Posted by: joe o | Mar 29, 2005 4:36:02 PM

Caltech is... it's... the kids here are... sniffle. I weep for them. I was an undergrad at a crappy public school (U of Oregon), and while I didn't love it, there was fun to be had, and despite the cloudy, rainy weather, others seemed to love it.

The kids here, meanwhile, seem to walk along with either a dirge or trance music echoing in their minds, and worry about nothing by problem sets.

Posted by: TJ | Mar 29, 2005 4:40:51 PM

Has it occurred to you that maybe the problem is that Harvard is populated entirely by the sorts of people who decided they'd prefer easy A's and a brand name to an education?

Posted by: Anton | Mar 29, 2005 4:41:04 PM

But unlike UMass-Cambridge, Brown students use off hours to pursue many activites with pathological intensity, but we still have fun doing it. I put in full-time hours as a teaching assistant while taking extra classes and had a blast with the whole thing. So what's the difference? Is your reading load higher than ours? Do we make a point of cutting loose at least once in a blue moon while you stiffnecks at Harvard simply never learned how to have a good time in high school?

The only piece of data I've got is that my sister claims people actually write first and second and sometimes even third drafts of papers at UMass-Cambridge, which as far as I can tell no one at any other college does. This (a) eats into Free Time, and (b) is probably indicative of other lifestyle choices.

Based on your Indy column, people at Harvard are so narrow-focused that they're not really interested in what other bright, passionate-about-their-work, people there age are doing. This is not true everywhere else, and probably is the difference Petey is seeing between "straight-ambition" and Bohemian universities.

JP: well, that depends. The engineering schools are fun, they just have a different definition of fun.

Robin: No one at Brown really complains about the lack of social spaces. And no one uses the Student Center, except maybe to go work out. Improving the quality/healthiness of food is a much more pressing issue. Though, we may be the exception that proves the rule.

Posted by: Nick Beaudrot | Mar 29, 2005 4:45:02 PM

I disagree about CalTech. My best friend went there and I visited to spend a week with her and her friends. Those kids are the smartest goddamn creatures I've ever met, but they also know how to have fun in some batshit crazy, amazing ways. I saw things there that wouldn't ever happen at Harvard or another Ivy.

Posted by: Adrienne | Mar 29, 2005 4:46:05 PM

Here it is, a slow day at work, so I wander over to MY's to see if there's anything I know or care about being discussed. What do I see? Discussions of his high school and his college. What's next? His pesky neighbors? His little brother's lousy taste in music? The annoying habits of the guy in the next cubicle?
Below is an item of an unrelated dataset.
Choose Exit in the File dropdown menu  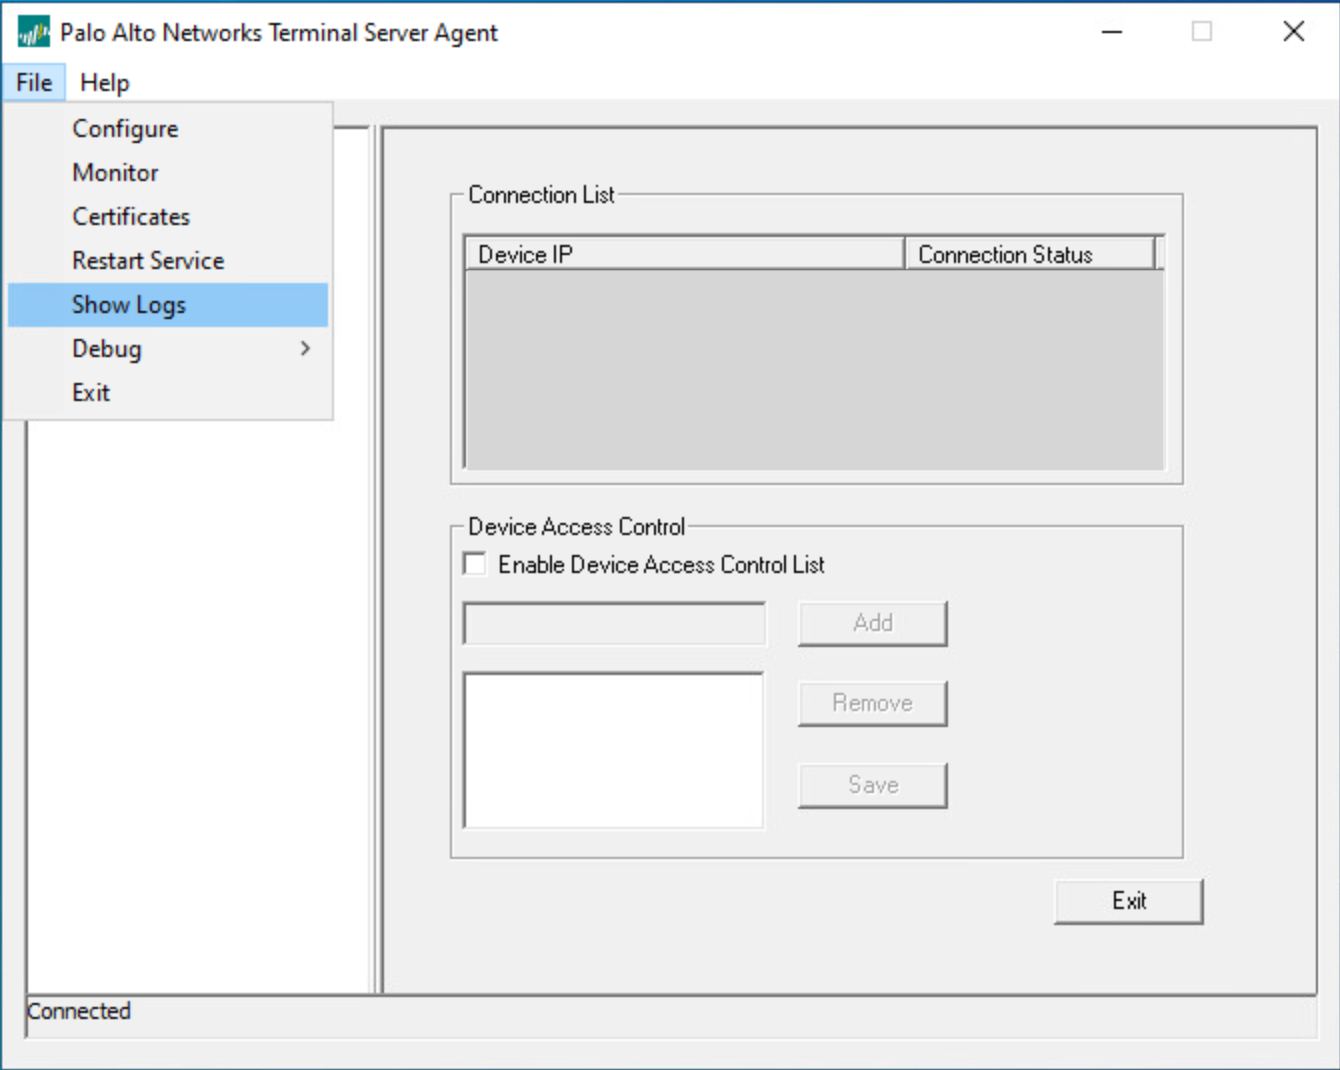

I really don't care whether Harvardians are happy or not.

Zheesh.

Posted by: ostap | Mar 29, 2005 4:47:10 PM

I know that this is heresy, but I often wish that I had gone to Yale. My grandmother lived in Boston, and I know that I made her happy by going there. It's a small consolation.

One of the awful things about Harvard is that there is no time for conversation. People are too busy accomplishing things.

Posted by: Abby | Mar 29, 2005 4:56:49 PM

Eh, so go read a book ostap, we're having fun knocking on boring Harvard kids here.